This package was designed to be used to easily calculate population weighted centroids within R. While there are many scenarios in which you may require a weighted centroid, I present the following as an typical workflow for my usage.
For this example we are going to be calculating the population weighted centroids for North Carolina counties. As such, we require population and geographic data at a more granular geographic classification. We will use tracts.
Downloading Data
We can download census population estimates and geographic layer
files using the ever convenient tidycensus
package.
sf
also has a North Carolina counties file, which we will
use later, but you can always download census geometries directly from
the census using tigris
.
library(centr)
library(sf)
library(tidycensus)
NC_tracts <- get_decennial("tract", state = "NC", "P1_001N", year = 2020, geometry = TRUE)
NC_counties <- st_read(system.file("shape/nc.shp", package = "sf"))
Setting Up
We will need fields that tells us what county each tract is in and how many people live within each tract. Thankfully, the first 5 digits of the GEOID, uniquely identify the county a tract is in, which means that we can easily create a new field with this ID. The value field also gives us our weights.
NC_tracts <- NC_tracts |>
transform(GEOID_county = substring(GEOID, 1, 5)) |>
subset(select = c(GEOID_county, value))
Let’s use mean_center()
to get our county
geometries!
mean_center(NC_tracts, group = "GEOID_county", weight = "value")
#> Error in `mean_center()`:
#> ! `x` must not have any empty geometries.
Oh, it looks like we forgot one thing. At least one of our tracts has
an empty geometry. Before running mean_center()
, we must
filter out empty geometries.
NC_tracts <- subset(NC_tracts, !st_is_empty(NC_tracts))
Calculation Mean Centers
Now, we can calculate our mean centers!
NC_county_means <- mean_center(NC_tracts, group = "GEOID_county", weight = "value")
NC_county_means
#> Simple feature collection with 100 features and 1 field
#> Geometry type: POINT
#> Dimension: XY
#> Bounding box: xmin: -84.02568 ymin: 34.0428 xmax: -75.67387 ymax: 36.49819
#> Geodetic CRS: NAD83
#> # A tibble: 100 × 2
#> GEOID_county geometry
#> <chr> <POINT [°]>
#> 1 37001 (-79.41359 36.07104)
#> 2 37003 (-81.19492 35.88941)
#> 3 37005 (-81.10783 36.49819)
#> 4 37007 (-80.10947 34.98287)
#> 5 37009 (-81.49321 36.42097)
#> 6 37011 (-81.93716 36.07862)
#> 7 37013 (-76.94663 35.52365)
#> 8 37015 (-76.94512 36.06374)
#> 9 37017 (-78.63796 34.60854)
#> 10 37019 (-78.2212 34.0428)
#> # ℹ 90 more rows
Let’s see how it looks.
plot(st_geometry(NC_counties))
plot(st_geometry(NC_county_means), pch = 20, cex = 0.5, col = "red", add = TRUE)

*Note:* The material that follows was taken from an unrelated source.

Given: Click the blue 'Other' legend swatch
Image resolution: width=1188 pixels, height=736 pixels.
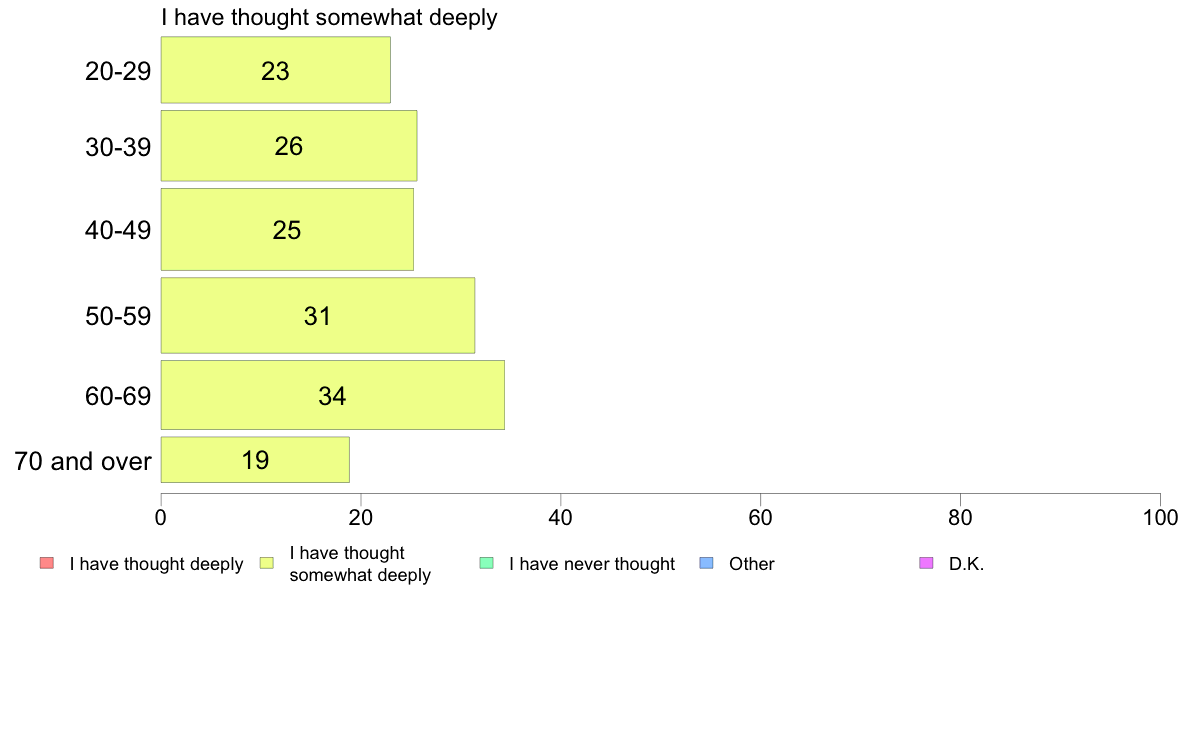Looking at the screenshot, I should click(x=706, y=563).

Calculating Median Centers
We can also calculate median centers, which is the point that
minimizes distance to all geometries. median_center()
only
supports projected coordinates, so let’s project to the North Carolina
state plane.
NC_tracts_proj <- st_transform(NC_tracts, crs = "EPSG:32119")
NC_county_medians <- NC_tracts_proj |>
median_center(group = "GEOID_county", weight = "value")
NC_county_medians
#> Simple feature collection with 100 features and 1 field
#> Geometry type: POINT
#> Dimension: XY
#> Bounding box: xmin: 152678.1 ymin: 30541.25 xmax: 908546.1 ymax: 309372.5
#> Projected CRS: NAD83 / North Carolina
#> # A tibble: 100 × 2
#> GEOID_county geometry
#> <chr> <POINT [m]>
#> 1 37001 (571361.8 258461.8)
#> 2 37003 (411766.7 239170.4)
#> 3 37005 (419809.1 309372.5)
#> 4 37007 (509749.3 136238.7)
#> 5 37009 (385734.1 298869)
#> 6 37011 (344627.9 264143.7)
#> 7 37013 (792026.9 199744.2)
#> 8 37015 (795178.3 256677.5)
#> 9 37017 (642697.8 96331.03)
#> 10 37019 (683996.6 30541.25)
#> # ℹ 90 more rows
Let’s see how it looks.
NC_counties_proj <- st_transform(NC_counties, crs = "EPSG:32119")
plot(st_geometry(NC_counties_proj))
plot(st_geometry(NC_county_medians), pch = 20, cex = 0.5, col = "red", add = TRUE)
And that’s the whole game, so go out and try it for yourself!